Monday, 4 February 2008

Coffee Man says Die, Spawn Of Satan!

Now that I am slightly steaming (see previous post to explain the connection between mood and posting anything here), I will return to a realisation I arrived at about a week ago now.

I have, frequently, and will continue to do so, just as frequently, sworn at, been sarcastic about or even sardonic towards, excess packaging. Safety concerns have dictated occasionally ridiculous levels of foil or shrink-wrap security around medications and standard food items, but there are times when even that seems to go too far (foil seal on a bottle of two-stroke oil that already has a sealing, child-proof cap on it???), and this is without even going into individually wrapped snack packs, cheese slices and those single-serves of nurofen, guarana and berocca that you can buy at service stations now (for fuck's sake people, every car needs a proper first aid kit!)

Now I admit to some hypocrisy in this - I use a razor that takes replacement heads with four blades each - but I have found the one thing that pushes me over the edge from sarcasm into abuse.

Nespresso.

Fuck with coffee, and you are bound to get me riled up. I still criticise my friends for drinking instant coffee in my house, and they've been doing it for four years now. But Nespresso takes the idea of throwaway packaging to a ridiculous extreme.

What it is (and I'm not even going to provide a link for this) is an espresso system that uses an otherwise standard high-pressure espresso coffee machine and (this is the good bit) individual little cups of grounds.
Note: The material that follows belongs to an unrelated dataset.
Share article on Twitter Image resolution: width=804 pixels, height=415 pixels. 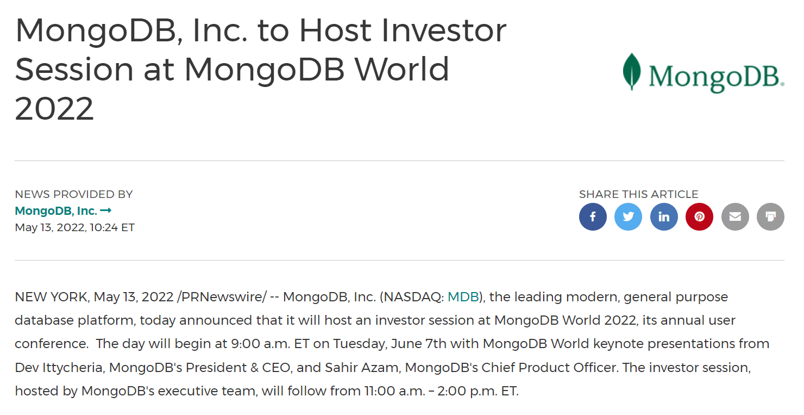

In a normal espresso, you dump a spoonful of grounds (spoons are provided with every machine, plunger, or set of steak knives - I have about five floating around my kitchen now) in the bowl, tamp it down (optional, and I welcome all rational arguments about why it shouldn't be), and attach it to the machine. Afterwards, knock the grounds out into a bin, rinse the basket under hot water, and it's ready for the next one. Or storage. Use hot enough water and you don't even need to wash the bloody thing bescause all the oils that spoil badly made coffee will be get rinsed off.

But this is, apparently, too dirty. It is too messy. It is too complicated. So instead you buy a box of individual packets, pop it in, draw your coffee, and then you can just take the packet out. Some machines will even eject it forcefully into a little bin so that you don't have to touch it.

What a colossal wank. You could a.) buy ground coffee, measure it to your precise requirements, shift between single-shot and double-shot seamlessly, play around with grind coarseness and roasts, and enjoy the effort that goes into making a brew that, in all likelihood, forms a key part of your day or b.) Pay someone else to measure grounds into little cups, pay for the packaging, pay for the gross inefficiencies of space that is required here, find the storage space in your kitchen, be unable to moderate the strength of the cup and be restricted by who stocks it and what roasts they deign to offer.

The fact that Krups was one of the first to jump on the bandwagon I see as even more evidence that this is coffee for those who don't care about coffee but want to be seen to be drinking it. Nespresso is the Hyundai Coupe of coffee. And if you should be so unwise as to visit the nespresso website, your ears will be assaulted by a foul elevator-music background track with, it seems, no way to turn it off. They're the AOL of coffee, as well.

But wait, there's more! While walking through our local supermarket the other day, I discovered... Little individually wrapped nespresso-style cups for stovetop machines. Who do I have to kill, to make the madness stop?